Bentuk Jual Beli yang Terlarang (2)
Riba telah kita ketahui
bersama bahayanya. Di antara jual beli terlarang adalah jual
beli yang di dalamnya terdapat unsur riba. Transaksi leasing adalah salah satu di
antara jual beli semacam ini. Tulisan kali adalah lanjutan ulasan sebelumnya
mengenai bentuk jual beli yang terlarang.

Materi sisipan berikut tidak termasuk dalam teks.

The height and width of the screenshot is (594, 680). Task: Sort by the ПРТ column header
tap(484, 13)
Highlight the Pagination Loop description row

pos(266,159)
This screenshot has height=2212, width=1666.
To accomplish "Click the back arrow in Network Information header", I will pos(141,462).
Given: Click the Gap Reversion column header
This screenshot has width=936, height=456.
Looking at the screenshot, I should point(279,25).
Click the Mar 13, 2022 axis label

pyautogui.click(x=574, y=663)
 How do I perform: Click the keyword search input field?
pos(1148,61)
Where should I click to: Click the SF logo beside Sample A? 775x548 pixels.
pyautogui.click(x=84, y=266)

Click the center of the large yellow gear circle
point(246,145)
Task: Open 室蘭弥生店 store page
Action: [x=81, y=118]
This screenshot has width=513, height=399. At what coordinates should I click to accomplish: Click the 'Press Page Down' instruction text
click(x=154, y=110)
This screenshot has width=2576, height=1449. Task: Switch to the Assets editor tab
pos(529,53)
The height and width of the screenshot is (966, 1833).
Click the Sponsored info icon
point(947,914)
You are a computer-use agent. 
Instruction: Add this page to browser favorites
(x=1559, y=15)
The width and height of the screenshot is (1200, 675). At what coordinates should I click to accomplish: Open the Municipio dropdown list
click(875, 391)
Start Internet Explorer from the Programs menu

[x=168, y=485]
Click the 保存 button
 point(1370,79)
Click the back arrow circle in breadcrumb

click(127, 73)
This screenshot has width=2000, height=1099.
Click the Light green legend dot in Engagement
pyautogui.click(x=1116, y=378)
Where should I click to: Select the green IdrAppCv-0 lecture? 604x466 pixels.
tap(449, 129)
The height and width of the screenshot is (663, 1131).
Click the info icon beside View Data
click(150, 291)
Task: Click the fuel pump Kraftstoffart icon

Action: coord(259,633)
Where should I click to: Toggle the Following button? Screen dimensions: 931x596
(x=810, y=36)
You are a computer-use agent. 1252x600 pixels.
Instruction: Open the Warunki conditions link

Semoga Allah beri kemudahan untuk melanjutkan bahasan ini dalam kesempatan
lainnya.
Kedua:
Jual beli yang mengandung riba
Riba seperti telah kita
ketahui bersama berarti tambahan, sebagaimana makna secara bahasa. Sedangkan
secara istilah berarti tambahan pada sesuatu yang khusus.
Barang Ribawi
Tadi disebutkan mengenai
riba adalah tambahan pada barang yang khusus. Ini menunjukkan bahwa riba
tidaklah berlaku pada setiap tambahan. Dalam jual beli misalnya, kita menukar
satu mobil dengan dua mobil, maka tidak ada masalah karena mobil bukan barang
ribawi. Jika kita menukar kitab dengan dua kitab, juga tidak masalah. Namun
dikatakan riba ketika ada tambahan dan terjadi pada barang yang diharamkan
adanya sesuatu tambahan. Barang semacam ini dikenal denganbarang
atau komoditi ribawi. Ada enam komoditi ribawi yang disebutkan dalam hadits adalah:
1. Emas
2. Perak
3. Gandum halus
4. Gandum kasar
5. Kurma
6. Garam
Dari Abu Sa’id Al Khudri,
Nabi shallallahu ‘alaihi wa sallam bersabda,
الذَّهَبُ بِالذَّهَبِ وَالْفِضَّةُ بِالْفِضَّةِ وَالْبُرُّ
بِالْبُرِّ وَالشَّعِيرُ بِالشَّعِيرِ وَالتَّمْرُ بِالتَّمْرِ وَالْمِلْحُ
بِالْمِلْحِ مِثْلاً بِمِثْلٍ يَدًا بِيَدٍ فَمَنْ زَادَ أَوِ اسْتَزَادَ فَقَدْ
أَرْبَى الآخِذُ وَالْمُعْطِى فِيهِ سَوَاءٌ
“Jika
emas dijual dengan emas, perak dijual dengan perak, gandum dijual dengan
gandum, sya’ir (salah satu jenis gandum) dijual dengan sya’ir, kurma dijual
dengan kurma, dan garam dijual dengan garam, maka jumlah (takaran atau
timbangan) harus sama dan dibayar kontan (tunai). Barangsiapa menambah atau
meminta tambahan, maka ia telah berbuat riba. Orang yang mengambil tambahan
tersebut dan orang yang memberinya sama-sama berada dalam dosa” (HR.
Muslim no. 1584).
Dalam hadits di atas,
kita bisa memahami dua hal:
1. Jika barang sejenis
ditukar, semisal emas dengan emas atau gandum dengan gandum, maka ada dua
syarat yang mesti dipenuhi yaitu: tunai dan semisal dalam takaran atau
timbangan.
2. Jika barang masih satu
‘illah atau satu kelompok ditukar, maka satu syarat yang harus
dipenuhi yaitu: tunai, walau dalam takaran atau timbangan salah satunya
berlebih.
Apakah barang ribawi
hanya terbatas pada enam komoditi di atas? Para ulama mengqiyaskannya dengan
barang lain yang semisal. Namun mereka berselisih mengenai ‘illah atau sebab
mengapa barang tersebut digolongkan sebagai barang ribawi.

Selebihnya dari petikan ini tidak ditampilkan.